Sample Processing: Bacterial Killing Ability
Following French and Neuman-Lee (2012), we used initial plasma samples to conduct bacterial killing assays. We pipetted 2 µl of thawed plasma in duplicate onto 96-well round-bottom microplates. Negative-control wells held 6 µl phosphate-buffered saline and 18 µl CO2-independent Medium plus 4 mM L-glutamine and no bacteria. Positive-control wells had 6 µl working bacteria solution, which held 104 colony-forming units of Escherichia coli (ATCC NO. 8739), along with 18 µl medium. We also added 6 µl working bacteria solution and 16 µl of medium to samples, so all wells had a volume of 24 µl. We thoroughly mixed all wells, gently vortexed the microplates for 1 min, then incubated them at 37 °C (the optimal temperature for exponential E. coli growth) for 30 min.
After incubation, we vortexed the plates for another minute, then added 125 µl sterile tryptic soy broth (Sigma-Aldrich NO. T8907;15 g broth per 500 ml Nanopure water) to each well. After an additional minute of gentle vortexing, we read the absorbance of the plates at 300 nm (BioRad xMarkTM Microplate Absorbance Spectrophotometer). We incubated the plates at 37 °C for 12 hr, then vortexed for 1 min and read again. We compared sample absorbance before and after the 12 hr of bacterial growth to the positive controls (0 % bacterial killing). We calculated percent bacteria killed as one minus the mean absorbance for each sample, which we ran in duplicate, divided by the mean absorbance for the positive control (triplicate wells containing only media and bacteria), multiplied by 100.
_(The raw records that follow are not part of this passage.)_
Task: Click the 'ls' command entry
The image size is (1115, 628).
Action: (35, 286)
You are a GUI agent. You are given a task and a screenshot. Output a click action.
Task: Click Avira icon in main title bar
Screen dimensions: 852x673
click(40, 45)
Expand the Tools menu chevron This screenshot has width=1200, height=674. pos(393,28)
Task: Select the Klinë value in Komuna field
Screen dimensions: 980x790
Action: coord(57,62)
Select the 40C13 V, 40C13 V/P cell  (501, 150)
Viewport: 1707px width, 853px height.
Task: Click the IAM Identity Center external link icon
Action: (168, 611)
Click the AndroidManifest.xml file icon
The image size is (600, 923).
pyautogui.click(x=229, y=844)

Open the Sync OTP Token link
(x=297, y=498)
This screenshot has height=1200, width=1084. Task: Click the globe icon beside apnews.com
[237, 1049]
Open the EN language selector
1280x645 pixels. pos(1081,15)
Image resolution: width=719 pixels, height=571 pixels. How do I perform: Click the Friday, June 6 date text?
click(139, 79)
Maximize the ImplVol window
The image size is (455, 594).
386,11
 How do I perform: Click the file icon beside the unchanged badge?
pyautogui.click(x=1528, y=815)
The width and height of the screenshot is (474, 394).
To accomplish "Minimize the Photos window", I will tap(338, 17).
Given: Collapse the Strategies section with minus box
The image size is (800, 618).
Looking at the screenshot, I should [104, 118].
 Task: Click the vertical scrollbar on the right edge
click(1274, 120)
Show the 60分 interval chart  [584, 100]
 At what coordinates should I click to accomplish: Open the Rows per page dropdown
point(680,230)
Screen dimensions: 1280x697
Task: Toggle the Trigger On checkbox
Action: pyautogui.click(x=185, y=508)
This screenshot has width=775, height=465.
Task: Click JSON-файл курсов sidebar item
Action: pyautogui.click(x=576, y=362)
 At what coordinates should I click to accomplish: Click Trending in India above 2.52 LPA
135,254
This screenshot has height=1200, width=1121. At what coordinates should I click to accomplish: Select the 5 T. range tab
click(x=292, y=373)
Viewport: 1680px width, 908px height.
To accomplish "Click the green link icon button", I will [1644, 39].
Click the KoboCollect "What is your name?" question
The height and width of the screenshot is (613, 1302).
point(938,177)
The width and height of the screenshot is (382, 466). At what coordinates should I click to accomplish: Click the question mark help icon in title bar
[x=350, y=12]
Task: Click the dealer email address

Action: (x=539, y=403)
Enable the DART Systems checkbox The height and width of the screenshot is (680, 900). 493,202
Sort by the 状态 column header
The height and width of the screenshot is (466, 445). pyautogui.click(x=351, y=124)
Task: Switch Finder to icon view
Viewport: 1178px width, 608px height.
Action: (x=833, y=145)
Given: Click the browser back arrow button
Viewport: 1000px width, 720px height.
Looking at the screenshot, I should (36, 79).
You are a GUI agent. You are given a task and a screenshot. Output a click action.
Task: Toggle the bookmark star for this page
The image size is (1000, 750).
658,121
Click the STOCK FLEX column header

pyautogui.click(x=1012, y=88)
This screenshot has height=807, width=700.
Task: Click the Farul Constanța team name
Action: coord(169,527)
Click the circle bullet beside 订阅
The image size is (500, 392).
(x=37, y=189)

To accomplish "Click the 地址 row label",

Sample Processing: Blood Cell Profiles
We created and analyzed duplicate blood smears from each initial sample. After inverting each blood sample several times to remix any settled cells, we smeared one drop of blood on a slide and stored them in a desiccator until they were preserved with methanol and re-stored for up to 6 mo. We then stained with Giemsa-Wright stain for 60 min at the optimal dilution for each species to maximize visualization (1:15 dilution for helodermatids; 1:18 dilution for other species), then rinsed slides in two nanopure water baths for 5 min each. We counted lymphocytes, heterophils, monocytes, and basophils under a light microscope (BX60, Olympus Optical Co., Tokyo, Japan) at 400X magnification, counting the number of each blood cell type (according to Cooper-Bailey et al., 2011) along a mapped grid until the first 100 white blood cells were counted on a slide. Eosinophils and azurophils were not found in most samples so were not counted.